Transport Workers Union Local 100 on Tuesday said the MTA needs to arrange testing for any worker who has been identified by a doctor as “presumptively positive” — and any potentially exposed coworker that a medical expert feels should be tested.

“We are on the front lines and they want to keep us on the front lines so hospital workers, nursing home staff, first responders and others can get to their critical jobs,” said Tony Utano, president of TWU Local 100.

The union also called for setting up a toll-free phone number that New York City Transit workers with medical concerns and questions can call.

The union said that as of 5 p.m. Tuesday, the MTA had not been notified of a single positive test of coronavirus among its nearly 50,000 subway and bus workers.

But some subway and bus workers have shown symptoms, the union and multiple sources told THE CITY. Those people are self-quarantined while awaiting test results from the state Health Department, the sources said.

“Working with the public obviously comes with risks, and you can’t guarantee anything, but we want to be as safe as we can,” said JP Patafio, a union vice president who represents bus drivers.

‘Absolutely Vital’

On Monday, the MTA reported that a Long Island Rail Road sheet metal worker had tested positive for the coronavirus. The worker, who the MTA said does not work on trains or “interact directly with customers,” has been quarantined.

“It’s absolutely vital that we do everything we can to identify any transit workers who are infected so they can be isolated and prevent them to every extent possible from spreading the illness,” Utano said.

The city previously mandated testing for public school staffers, city health care workers and first responders who fit the testing criteria, which includes exhibiting COVID-19 symptoms.

In a statement to THE CITY, MTA Chair Pat Foye praised the agency’s “brave employees who are moving New York’s medical professionals, childcare workers, first responders and essential personnel during this challenging time.”

“As testing continues to ramp up, we expect to see additional cases of employees with cases of COVID-19,” he added. “The MTA is working diligently to identify any colleagues who came in close contact with employees who are confirmed to have COVID-19, send them home to self-quarantine, provide access to testing as directed by a doctor, and immediately disinfect the workplace as per protocol.”

The MTA has kept the subway going at full service, even as ridership has plunged with the city in a coronavirus-driven slowdown. Weekday bus routes continue to operate, though routes near schools may now have less service.

The MTA has said it’s “constantly evaluating” service levels, but that trains and buses are running “for those who need us.”

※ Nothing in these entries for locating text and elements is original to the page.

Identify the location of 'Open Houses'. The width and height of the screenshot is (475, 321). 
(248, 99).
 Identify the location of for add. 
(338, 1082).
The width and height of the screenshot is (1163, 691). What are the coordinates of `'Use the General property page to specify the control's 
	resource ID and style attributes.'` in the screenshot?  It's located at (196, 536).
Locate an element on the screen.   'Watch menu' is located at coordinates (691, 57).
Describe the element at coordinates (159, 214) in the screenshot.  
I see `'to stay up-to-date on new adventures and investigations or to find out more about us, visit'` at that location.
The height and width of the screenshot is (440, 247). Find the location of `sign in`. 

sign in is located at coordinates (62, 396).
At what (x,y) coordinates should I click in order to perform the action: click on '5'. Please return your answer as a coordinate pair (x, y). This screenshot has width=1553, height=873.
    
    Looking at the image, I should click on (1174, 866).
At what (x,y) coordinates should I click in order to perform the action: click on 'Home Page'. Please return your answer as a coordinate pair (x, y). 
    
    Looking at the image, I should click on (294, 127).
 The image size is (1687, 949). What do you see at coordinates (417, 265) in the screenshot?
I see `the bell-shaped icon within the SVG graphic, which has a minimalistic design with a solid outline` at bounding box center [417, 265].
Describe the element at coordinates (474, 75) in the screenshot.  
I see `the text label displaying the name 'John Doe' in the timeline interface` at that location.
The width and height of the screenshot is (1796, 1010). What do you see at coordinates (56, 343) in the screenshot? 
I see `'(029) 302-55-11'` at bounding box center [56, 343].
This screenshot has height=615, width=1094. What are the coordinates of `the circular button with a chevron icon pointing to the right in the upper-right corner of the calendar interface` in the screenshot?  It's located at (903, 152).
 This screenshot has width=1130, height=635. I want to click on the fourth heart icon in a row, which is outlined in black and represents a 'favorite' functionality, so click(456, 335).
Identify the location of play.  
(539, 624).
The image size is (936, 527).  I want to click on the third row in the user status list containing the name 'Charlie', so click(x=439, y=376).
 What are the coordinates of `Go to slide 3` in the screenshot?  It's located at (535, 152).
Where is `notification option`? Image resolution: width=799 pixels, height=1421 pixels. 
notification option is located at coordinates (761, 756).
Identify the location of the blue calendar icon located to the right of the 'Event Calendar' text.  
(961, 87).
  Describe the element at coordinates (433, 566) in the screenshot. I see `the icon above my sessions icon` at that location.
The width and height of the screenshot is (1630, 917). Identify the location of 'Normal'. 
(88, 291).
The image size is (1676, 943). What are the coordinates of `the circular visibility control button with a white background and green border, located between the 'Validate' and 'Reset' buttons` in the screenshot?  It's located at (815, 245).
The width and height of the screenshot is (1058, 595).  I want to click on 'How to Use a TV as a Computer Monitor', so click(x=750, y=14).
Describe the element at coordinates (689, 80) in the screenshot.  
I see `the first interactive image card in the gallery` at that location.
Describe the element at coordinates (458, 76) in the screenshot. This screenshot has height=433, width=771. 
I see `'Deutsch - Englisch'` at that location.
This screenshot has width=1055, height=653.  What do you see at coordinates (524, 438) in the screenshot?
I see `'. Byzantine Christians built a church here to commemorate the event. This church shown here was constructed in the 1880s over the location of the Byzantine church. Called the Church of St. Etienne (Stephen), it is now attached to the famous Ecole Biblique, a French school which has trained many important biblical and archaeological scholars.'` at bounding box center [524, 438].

“That includes our medical professionals, firefighters, law enforcement personnel, child-care workers, food-service employees and everyone else we need to keep New York safe and healthy,” Sarah Feinberg, interim New York City Transit president, said Monday.

Because of the pandemic, the MTA has increased cleaning efforts in subway stations and is disinfecting the entire subway and bus fleet every 72 hours.